§ **Goal of the exercise**
Write out every line below that includes the word "input".

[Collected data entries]
□ □ □ □

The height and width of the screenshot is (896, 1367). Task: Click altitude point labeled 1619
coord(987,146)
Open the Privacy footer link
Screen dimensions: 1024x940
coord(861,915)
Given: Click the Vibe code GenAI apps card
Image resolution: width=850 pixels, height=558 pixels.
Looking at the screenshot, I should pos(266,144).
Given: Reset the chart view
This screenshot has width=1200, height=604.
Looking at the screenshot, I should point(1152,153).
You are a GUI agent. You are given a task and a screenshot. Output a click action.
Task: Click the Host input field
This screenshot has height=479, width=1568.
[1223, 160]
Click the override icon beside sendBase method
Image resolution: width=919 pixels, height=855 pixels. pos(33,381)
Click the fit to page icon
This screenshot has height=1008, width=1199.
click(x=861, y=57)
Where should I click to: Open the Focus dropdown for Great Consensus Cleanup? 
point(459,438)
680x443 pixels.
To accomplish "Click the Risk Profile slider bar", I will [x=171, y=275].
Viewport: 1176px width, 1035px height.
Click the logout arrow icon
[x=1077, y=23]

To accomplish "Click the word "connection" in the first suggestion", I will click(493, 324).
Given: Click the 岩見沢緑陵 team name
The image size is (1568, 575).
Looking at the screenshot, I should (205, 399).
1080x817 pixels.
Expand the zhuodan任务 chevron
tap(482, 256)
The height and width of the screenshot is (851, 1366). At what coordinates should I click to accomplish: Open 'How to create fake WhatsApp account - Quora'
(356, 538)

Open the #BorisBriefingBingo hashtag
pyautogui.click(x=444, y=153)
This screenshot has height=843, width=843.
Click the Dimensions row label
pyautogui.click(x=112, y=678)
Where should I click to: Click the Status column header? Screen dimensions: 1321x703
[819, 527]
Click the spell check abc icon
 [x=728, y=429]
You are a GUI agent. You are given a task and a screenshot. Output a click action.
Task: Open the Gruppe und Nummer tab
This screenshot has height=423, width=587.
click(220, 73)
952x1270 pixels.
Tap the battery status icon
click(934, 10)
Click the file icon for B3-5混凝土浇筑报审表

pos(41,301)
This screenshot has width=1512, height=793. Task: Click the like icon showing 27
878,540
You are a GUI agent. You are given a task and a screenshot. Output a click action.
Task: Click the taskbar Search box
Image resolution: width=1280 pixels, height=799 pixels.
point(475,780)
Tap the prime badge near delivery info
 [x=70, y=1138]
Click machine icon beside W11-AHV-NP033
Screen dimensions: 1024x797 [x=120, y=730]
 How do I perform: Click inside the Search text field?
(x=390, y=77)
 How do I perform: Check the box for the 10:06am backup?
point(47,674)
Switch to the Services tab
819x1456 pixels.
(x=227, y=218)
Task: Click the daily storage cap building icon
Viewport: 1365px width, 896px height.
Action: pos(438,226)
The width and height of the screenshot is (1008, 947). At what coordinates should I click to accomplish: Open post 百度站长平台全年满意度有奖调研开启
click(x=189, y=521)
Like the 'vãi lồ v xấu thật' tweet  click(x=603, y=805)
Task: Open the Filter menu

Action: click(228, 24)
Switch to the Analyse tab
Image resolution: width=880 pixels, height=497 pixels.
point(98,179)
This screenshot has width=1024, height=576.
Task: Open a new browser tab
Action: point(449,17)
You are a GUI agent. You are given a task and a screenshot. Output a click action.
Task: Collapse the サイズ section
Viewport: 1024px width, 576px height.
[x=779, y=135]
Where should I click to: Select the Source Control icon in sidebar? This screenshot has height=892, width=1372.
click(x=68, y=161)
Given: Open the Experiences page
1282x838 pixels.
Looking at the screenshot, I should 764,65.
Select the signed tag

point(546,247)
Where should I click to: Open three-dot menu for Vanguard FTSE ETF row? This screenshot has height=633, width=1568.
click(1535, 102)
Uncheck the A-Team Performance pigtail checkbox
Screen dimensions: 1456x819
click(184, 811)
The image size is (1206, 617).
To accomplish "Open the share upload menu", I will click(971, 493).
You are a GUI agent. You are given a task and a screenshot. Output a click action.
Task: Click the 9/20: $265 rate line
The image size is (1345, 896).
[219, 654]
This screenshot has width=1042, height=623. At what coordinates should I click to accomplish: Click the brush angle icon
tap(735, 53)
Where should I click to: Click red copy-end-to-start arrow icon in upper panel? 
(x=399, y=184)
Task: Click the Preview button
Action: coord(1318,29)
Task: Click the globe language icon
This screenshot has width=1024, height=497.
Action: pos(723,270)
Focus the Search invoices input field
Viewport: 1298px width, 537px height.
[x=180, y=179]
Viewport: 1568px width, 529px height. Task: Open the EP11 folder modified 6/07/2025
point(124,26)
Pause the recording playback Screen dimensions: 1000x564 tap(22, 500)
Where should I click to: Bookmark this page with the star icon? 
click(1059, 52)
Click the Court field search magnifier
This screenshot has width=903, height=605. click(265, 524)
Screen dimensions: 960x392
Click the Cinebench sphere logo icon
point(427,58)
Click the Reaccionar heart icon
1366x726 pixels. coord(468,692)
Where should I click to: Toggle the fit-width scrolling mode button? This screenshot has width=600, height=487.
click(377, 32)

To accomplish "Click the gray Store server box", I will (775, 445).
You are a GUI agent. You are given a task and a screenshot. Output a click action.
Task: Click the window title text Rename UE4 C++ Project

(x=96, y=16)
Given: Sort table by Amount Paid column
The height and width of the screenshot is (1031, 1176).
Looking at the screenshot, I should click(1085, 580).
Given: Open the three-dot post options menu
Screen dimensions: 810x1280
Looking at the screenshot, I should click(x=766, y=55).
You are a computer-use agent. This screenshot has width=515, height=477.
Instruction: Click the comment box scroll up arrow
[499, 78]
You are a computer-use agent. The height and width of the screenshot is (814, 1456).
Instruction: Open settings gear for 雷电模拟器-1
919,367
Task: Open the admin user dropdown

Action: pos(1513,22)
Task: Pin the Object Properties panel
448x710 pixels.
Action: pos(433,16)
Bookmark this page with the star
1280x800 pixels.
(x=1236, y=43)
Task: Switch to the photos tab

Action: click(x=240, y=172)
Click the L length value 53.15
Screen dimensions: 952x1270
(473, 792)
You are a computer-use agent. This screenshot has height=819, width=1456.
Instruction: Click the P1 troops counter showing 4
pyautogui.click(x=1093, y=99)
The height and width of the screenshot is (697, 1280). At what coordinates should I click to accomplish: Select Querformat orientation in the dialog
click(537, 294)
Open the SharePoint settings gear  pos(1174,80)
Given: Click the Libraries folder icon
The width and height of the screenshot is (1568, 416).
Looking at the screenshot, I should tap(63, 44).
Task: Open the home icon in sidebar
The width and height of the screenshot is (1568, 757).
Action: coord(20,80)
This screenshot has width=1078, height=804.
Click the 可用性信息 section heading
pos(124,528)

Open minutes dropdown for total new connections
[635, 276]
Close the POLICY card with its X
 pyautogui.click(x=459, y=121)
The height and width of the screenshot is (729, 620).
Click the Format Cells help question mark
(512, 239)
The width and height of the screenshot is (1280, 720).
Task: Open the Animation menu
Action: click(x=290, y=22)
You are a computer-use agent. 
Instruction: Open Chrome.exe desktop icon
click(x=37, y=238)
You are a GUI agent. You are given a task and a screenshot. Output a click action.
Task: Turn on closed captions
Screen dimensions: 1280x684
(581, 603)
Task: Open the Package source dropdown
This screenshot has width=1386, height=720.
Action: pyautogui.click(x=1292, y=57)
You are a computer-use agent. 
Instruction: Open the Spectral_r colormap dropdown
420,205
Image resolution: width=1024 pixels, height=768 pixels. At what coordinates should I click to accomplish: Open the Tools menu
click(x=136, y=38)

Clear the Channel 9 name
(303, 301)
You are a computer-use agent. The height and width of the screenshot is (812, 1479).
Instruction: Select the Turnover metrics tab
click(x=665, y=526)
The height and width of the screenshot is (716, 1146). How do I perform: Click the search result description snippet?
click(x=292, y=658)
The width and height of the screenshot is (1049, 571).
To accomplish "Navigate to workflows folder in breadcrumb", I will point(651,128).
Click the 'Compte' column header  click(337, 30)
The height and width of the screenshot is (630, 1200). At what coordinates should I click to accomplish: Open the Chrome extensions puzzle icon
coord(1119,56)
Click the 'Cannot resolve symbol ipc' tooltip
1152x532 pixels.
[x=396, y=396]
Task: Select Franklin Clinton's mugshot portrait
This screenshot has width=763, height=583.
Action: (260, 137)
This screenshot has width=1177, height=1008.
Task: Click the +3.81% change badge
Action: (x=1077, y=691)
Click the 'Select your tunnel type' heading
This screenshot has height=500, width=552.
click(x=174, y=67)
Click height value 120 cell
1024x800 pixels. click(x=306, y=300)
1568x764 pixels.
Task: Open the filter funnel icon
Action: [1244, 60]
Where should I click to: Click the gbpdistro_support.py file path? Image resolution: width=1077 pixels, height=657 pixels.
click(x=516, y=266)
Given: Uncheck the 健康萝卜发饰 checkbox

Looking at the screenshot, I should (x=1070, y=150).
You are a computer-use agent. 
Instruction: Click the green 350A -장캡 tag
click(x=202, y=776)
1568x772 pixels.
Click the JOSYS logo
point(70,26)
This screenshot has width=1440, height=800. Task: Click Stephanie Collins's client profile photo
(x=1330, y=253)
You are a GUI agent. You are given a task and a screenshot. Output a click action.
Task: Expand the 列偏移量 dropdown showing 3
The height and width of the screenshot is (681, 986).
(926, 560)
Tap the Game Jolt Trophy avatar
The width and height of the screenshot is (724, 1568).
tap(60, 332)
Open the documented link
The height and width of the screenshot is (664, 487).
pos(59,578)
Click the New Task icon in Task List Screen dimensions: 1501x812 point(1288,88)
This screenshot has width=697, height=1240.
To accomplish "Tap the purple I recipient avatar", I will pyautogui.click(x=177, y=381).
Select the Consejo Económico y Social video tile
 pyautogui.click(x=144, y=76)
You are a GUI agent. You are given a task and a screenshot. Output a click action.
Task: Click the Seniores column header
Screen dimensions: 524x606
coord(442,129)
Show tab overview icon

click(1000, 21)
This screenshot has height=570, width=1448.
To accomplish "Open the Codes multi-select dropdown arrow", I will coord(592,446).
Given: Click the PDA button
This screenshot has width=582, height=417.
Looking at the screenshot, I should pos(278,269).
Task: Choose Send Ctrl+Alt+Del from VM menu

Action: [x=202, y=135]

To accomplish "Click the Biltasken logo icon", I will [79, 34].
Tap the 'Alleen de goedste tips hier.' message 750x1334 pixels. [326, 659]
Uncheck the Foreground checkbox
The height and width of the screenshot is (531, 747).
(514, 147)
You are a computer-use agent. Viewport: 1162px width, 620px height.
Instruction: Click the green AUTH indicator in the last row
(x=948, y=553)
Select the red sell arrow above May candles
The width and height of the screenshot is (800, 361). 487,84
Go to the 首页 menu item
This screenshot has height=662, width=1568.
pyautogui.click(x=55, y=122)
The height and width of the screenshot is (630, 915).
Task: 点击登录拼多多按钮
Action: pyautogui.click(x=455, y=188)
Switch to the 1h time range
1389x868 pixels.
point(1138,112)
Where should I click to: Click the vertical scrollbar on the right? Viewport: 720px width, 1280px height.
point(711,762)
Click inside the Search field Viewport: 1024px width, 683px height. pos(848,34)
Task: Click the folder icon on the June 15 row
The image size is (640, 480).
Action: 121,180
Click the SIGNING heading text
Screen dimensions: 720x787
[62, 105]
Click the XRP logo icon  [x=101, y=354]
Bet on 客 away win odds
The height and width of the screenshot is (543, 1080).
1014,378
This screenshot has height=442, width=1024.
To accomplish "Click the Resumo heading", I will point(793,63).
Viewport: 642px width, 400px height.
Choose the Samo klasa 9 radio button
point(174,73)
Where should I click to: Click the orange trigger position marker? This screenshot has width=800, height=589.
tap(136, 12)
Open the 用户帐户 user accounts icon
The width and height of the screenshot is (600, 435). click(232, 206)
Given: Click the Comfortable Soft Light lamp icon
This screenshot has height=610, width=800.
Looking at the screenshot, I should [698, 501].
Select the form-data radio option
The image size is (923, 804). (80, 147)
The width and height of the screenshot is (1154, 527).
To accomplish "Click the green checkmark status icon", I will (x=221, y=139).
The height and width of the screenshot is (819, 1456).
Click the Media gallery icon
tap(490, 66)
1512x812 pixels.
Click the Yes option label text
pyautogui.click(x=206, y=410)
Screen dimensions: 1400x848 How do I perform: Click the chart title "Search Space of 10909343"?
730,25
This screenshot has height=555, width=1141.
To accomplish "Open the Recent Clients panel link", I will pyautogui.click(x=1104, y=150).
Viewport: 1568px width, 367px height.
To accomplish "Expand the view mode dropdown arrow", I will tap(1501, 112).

□ □ □ □

§ **Solution to the problem**
Task: Click the Host input field
Focus the Search invoices input field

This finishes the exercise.